DATA IN THIS EXERCISE:
=== Begin Enclosure ===
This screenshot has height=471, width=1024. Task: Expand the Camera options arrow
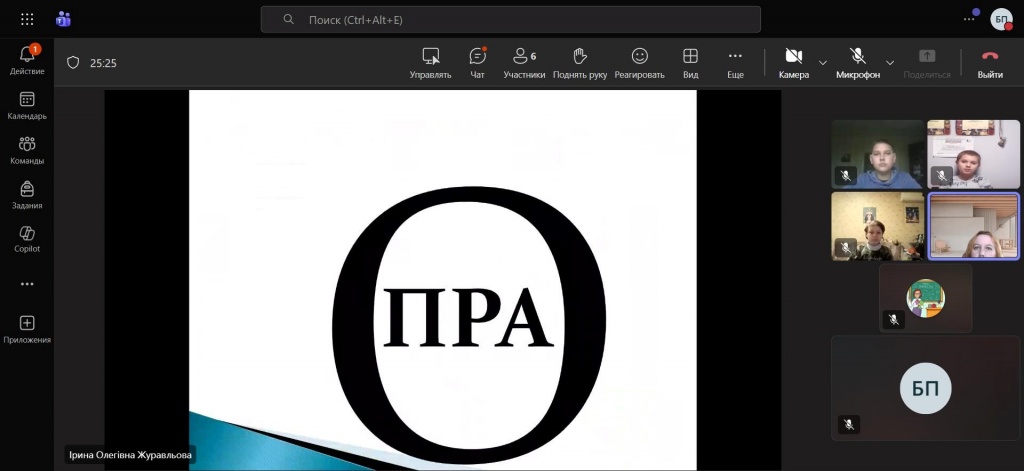coord(823,62)
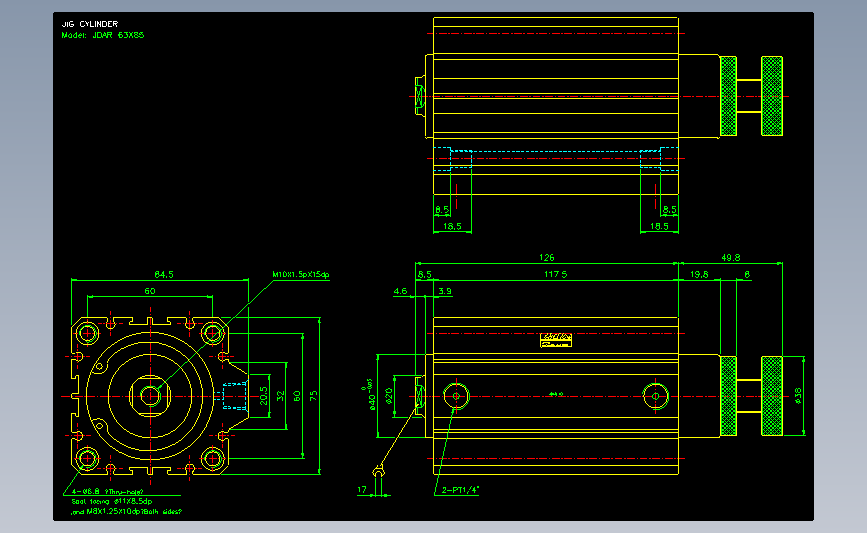Select the 75 height dimension text
This screenshot has height=533, width=867.
[314, 396]
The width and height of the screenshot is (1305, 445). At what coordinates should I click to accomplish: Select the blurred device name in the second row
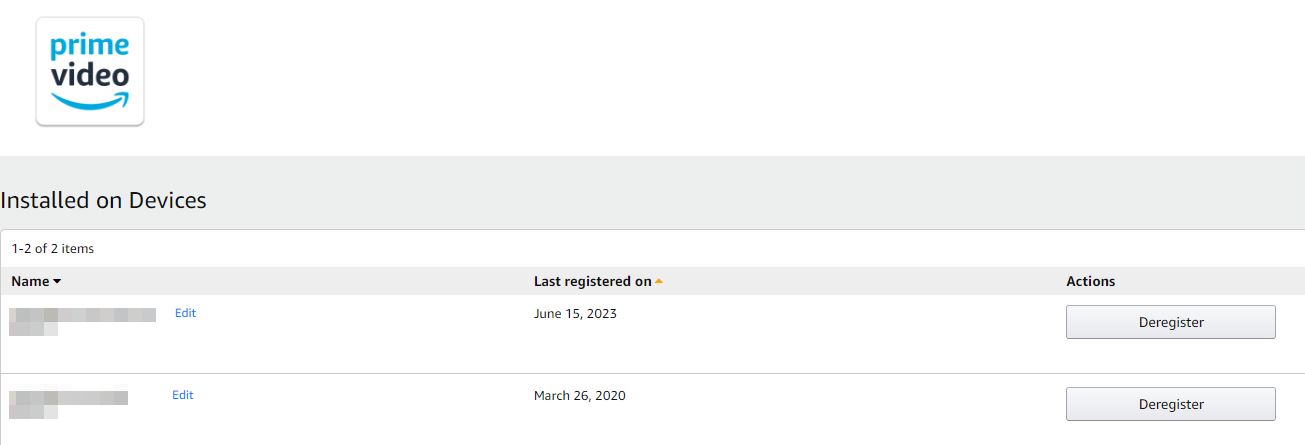click(x=69, y=397)
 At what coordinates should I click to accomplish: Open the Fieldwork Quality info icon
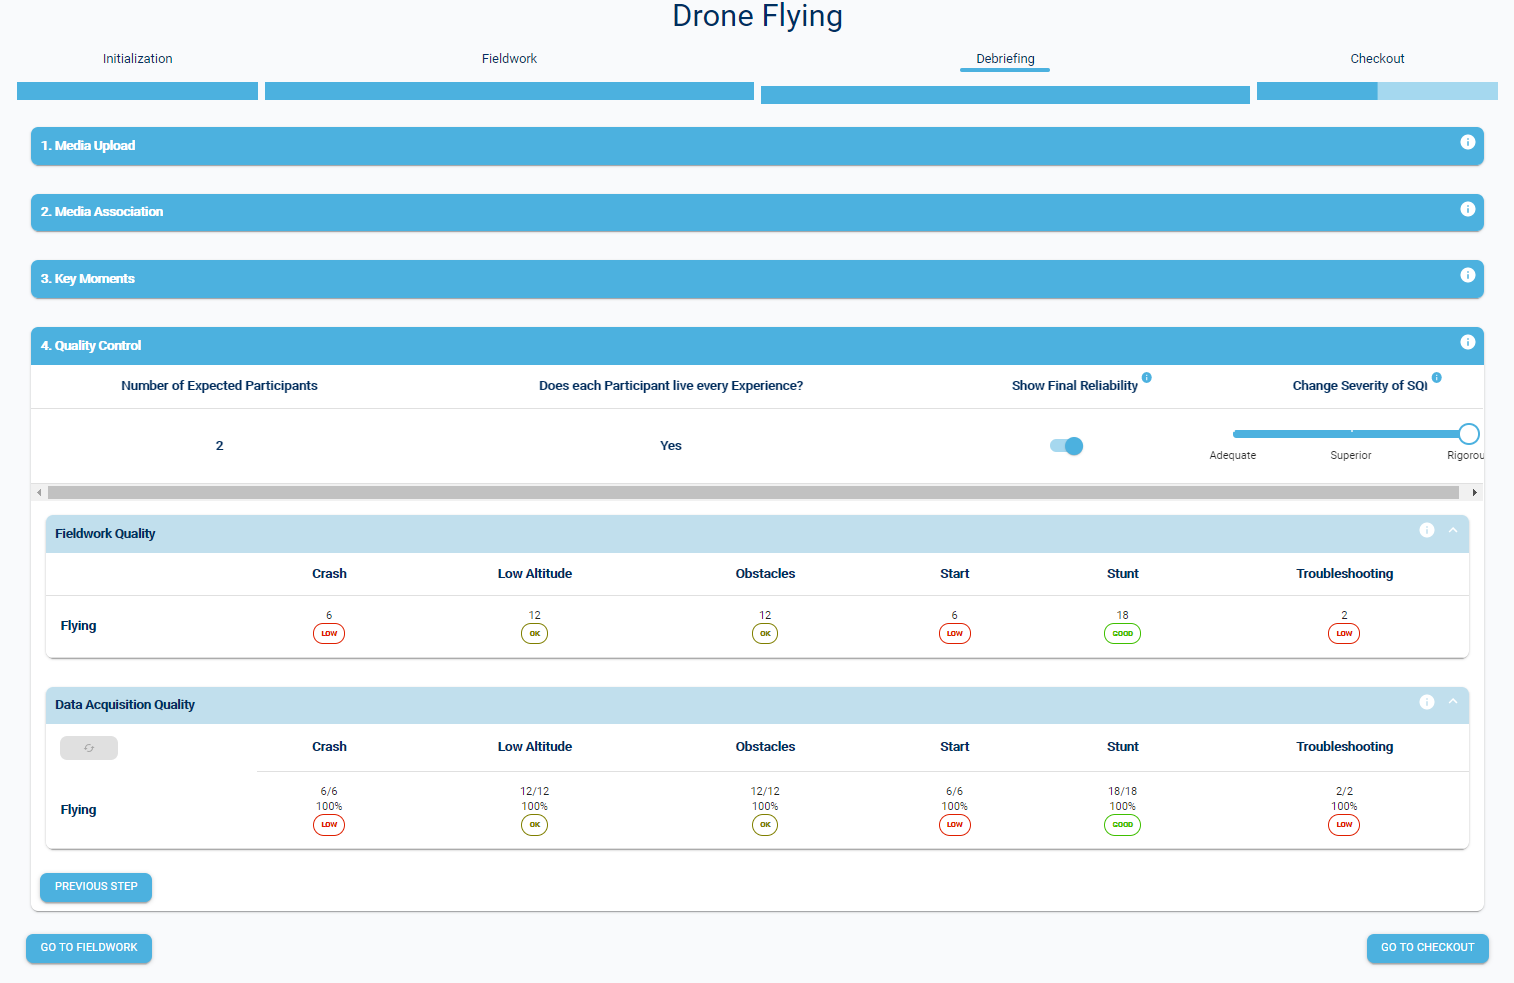1426,531
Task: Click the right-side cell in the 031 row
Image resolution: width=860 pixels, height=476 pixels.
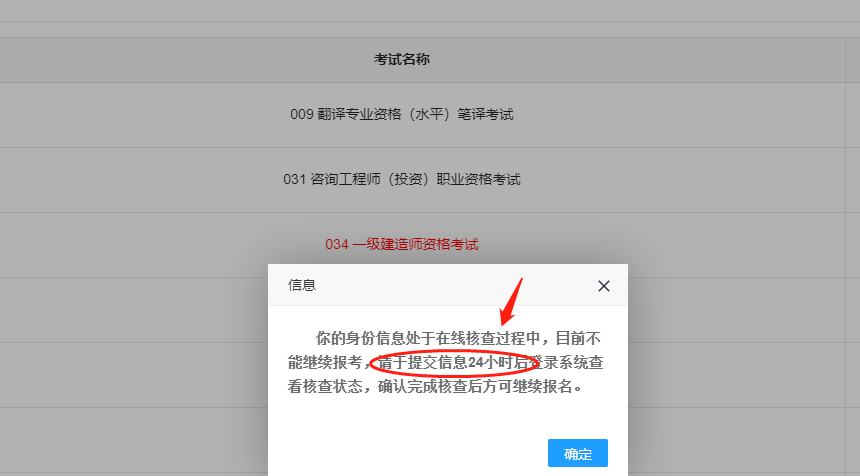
=== End Enclosure ===
TASK INSTRUCTIONS: Your copy must begin at the line containing "The width and" and end at the last line of the material above. Reproduce each line exactly, but not the pictures.

YOUR SOLUTION:
The width and height of the screenshot is (1305, 445). At what coordinates should I click to accomplish: Select the blurred device name in the second row
click(x=69, y=397)
 At what coordinates should I click to accomplish: Open the Fieldwork Quality info icon
1426,531
Task: Click the right-side cell in the 031 row
Image resolution: width=860 pixels, height=476 pixels.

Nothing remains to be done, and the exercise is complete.